#### [What is asked]
Copy all of the material below line for line, without changing anything.

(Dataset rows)
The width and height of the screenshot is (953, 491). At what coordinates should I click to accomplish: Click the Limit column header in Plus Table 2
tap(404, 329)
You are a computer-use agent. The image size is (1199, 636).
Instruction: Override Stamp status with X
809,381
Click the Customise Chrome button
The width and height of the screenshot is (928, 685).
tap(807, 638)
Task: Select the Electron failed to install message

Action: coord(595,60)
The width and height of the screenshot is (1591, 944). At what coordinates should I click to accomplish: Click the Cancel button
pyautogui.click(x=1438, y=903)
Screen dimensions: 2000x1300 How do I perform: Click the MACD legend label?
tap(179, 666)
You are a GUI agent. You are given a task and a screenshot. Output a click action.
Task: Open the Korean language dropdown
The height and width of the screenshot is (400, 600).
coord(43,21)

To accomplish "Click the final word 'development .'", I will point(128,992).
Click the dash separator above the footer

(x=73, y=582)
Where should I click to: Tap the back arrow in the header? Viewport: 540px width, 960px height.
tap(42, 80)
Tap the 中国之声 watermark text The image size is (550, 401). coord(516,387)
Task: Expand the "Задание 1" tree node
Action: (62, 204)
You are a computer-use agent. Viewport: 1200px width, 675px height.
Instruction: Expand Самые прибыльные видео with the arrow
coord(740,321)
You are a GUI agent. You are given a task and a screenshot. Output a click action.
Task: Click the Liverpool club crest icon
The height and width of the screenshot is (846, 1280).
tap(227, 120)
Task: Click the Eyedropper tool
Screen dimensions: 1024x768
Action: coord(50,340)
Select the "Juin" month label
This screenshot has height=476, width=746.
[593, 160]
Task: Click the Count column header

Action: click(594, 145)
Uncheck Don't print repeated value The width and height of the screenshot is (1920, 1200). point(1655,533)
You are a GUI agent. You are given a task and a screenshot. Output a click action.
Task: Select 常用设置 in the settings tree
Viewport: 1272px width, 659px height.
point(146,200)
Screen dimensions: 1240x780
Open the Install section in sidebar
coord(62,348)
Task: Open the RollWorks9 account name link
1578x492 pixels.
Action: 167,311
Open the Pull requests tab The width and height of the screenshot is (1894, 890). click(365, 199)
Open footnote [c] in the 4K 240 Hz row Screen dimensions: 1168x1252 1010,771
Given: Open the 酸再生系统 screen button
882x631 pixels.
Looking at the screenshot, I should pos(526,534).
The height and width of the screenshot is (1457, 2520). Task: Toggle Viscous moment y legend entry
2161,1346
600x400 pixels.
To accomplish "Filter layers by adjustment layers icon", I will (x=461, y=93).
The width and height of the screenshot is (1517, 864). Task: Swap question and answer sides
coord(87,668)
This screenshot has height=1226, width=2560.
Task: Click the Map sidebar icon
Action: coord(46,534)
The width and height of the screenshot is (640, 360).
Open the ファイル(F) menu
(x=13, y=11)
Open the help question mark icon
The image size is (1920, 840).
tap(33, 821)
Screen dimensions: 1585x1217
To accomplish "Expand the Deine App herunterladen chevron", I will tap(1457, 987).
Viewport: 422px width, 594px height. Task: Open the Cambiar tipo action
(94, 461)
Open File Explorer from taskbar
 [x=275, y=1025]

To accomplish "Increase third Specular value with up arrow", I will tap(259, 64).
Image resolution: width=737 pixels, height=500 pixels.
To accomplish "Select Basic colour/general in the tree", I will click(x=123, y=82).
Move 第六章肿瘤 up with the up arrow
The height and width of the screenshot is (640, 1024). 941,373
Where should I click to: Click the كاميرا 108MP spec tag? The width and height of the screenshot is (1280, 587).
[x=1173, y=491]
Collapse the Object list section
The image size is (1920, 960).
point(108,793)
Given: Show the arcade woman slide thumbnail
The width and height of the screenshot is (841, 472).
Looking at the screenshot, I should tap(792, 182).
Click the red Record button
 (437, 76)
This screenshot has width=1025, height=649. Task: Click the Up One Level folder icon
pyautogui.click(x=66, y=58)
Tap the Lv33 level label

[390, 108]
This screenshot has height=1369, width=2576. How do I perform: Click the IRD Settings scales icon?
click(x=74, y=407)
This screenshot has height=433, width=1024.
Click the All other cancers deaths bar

#### [Answer to the problem]
The width and height of the screenshot is (953, 491). At what coordinates should I click to accomplish: Click the Limit column header in Plus Table 2
tap(404, 329)
You are a computer-use agent. The image size is (1199, 636).
Instruction: Override Stamp status with X
809,381
Click the Customise Chrome button
The width and height of the screenshot is (928, 685).
tap(807, 638)
Task: Select the Electron failed to install message

Action: coord(595,60)
The width and height of the screenshot is (1591, 944). At what coordinates should I click to accomplish: Click the Cancel button
pyautogui.click(x=1438, y=903)
Screen dimensions: 2000x1300 How do I perform: Click the MACD legend label?
tap(179, 666)
You are a GUI agent. You are given a task and a screenshot. Output a click action.
Task: Open the Korean language dropdown
The height and width of the screenshot is (400, 600).
coord(43,21)

To accomplish "Click the final word 'development .'", I will point(128,992).
Click the dash separator above the footer

(x=73, y=582)
Where should I click to: Tap the back arrow in the header? Viewport: 540px width, 960px height.
tap(42, 80)
Tap the 中国之声 watermark text The image size is (550, 401). coord(516,387)
Task: Expand the "Задание 1" tree node
Action: (62, 204)
You are a computer-use agent. Viewport: 1200px width, 675px height.
Instruction: Expand Самые прибыльные видео with the arrow
coord(740,321)
You are a GUI agent. You are given a task and a screenshot. Output a click action.
Task: Click the Liverpool club crest icon
The height and width of the screenshot is (846, 1280).
tap(227, 120)
Task: Click the Eyedropper tool
Screen dimensions: 1024x768
Action: coord(50,340)
Select the "Juin" month label
This screenshot has height=476, width=746.
[593, 160]
Task: Click the Count column header

Action: click(594, 145)
Uncheck Don't print repeated value The width and height of the screenshot is (1920, 1200). point(1655,533)
You are a GUI agent. You are given a task and a screenshot. Output a click action.
Task: Select 常用设置 in the settings tree
Viewport: 1272px width, 659px height.
point(146,200)
Screen dimensions: 1240x780
Open the Install section in sidebar
coord(62,348)
Task: Open the RollWorks9 account name link
1578x492 pixels.
Action: 167,311
Open the Pull requests tab The width and height of the screenshot is (1894, 890). click(365, 199)
Open footnote [c] in the 4K 240 Hz row Screen dimensions: 1168x1252 1010,771
Given: Open the 酸再生系统 screen button
882x631 pixels.
Looking at the screenshot, I should pos(526,534).
The height and width of the screenshot is (1457, 2520). Task: Toggle Viscous moment y legend entry
2161,1346
600x400 pixels.
To accomplish "Filter layers by adjustment layers icon", I will (x=461, y=93).
The width and height of the screenshot is (1517, 864). Task: Swap question and answer sides
coord(87,668)
This screenshot has height=1226, width=2560.
Task: Click the Map sidebar icon
Action: coord(46,534)
The width and height of the screenshot is (640, 360).
Open the ファイル(F) menu
(x=13, y=11)
Open the help question mark icon
The image size is (1920, 840).
tap(33, 821)
Screen dimensions: 1585x1217
To accomplish "Expand the Deine App herunterladen chevron", I will tap(1457, 987).
Viewport: 422px width, 594px height. Task: Open the Cambiar tipo action
(94, 461)
Open File Explorer from taskbar
 [x=275, y=1025]

To accomplish "Increase third Specular value with up arrow", I will tap(259, 64).
Image resolution: width=737 pixels, height=500 pixels.
To accomplish "Select Basic colour/general in the tree", I will click(x=123, y=82).
Move 第六章肿瘤 up with the up arrow
The height and width of the screenshot is (640, 1024). 941,373
Where should I click to: Click the كاميرا 108MP spec tag? The width and height of the screenshot is (1280, 587).
[x=1173, y=491]
Collapse the Object list section
The image size is (1920, 960).
point(108,793)
Given: Show the arcade woman slide thumbnail
The width and height of the screenshot is (841, 472).
Looking at the screenshot, I should tap(792, 182).
Click the red Record button
 (437, 76)
This screenshot has width=1025, height=649. Task: Click the Up One Level folder icon
pyautogui.click(x=66, y=58)
Tap the Lv33 level label

[390, 108]
This screenshot has height=1369, width=2576. How do I perform: Click the IRD Settings scales icon?
click(x=74, y=407)
This screenshot has height=433, width=1024.
Click the All other cancers deaths bar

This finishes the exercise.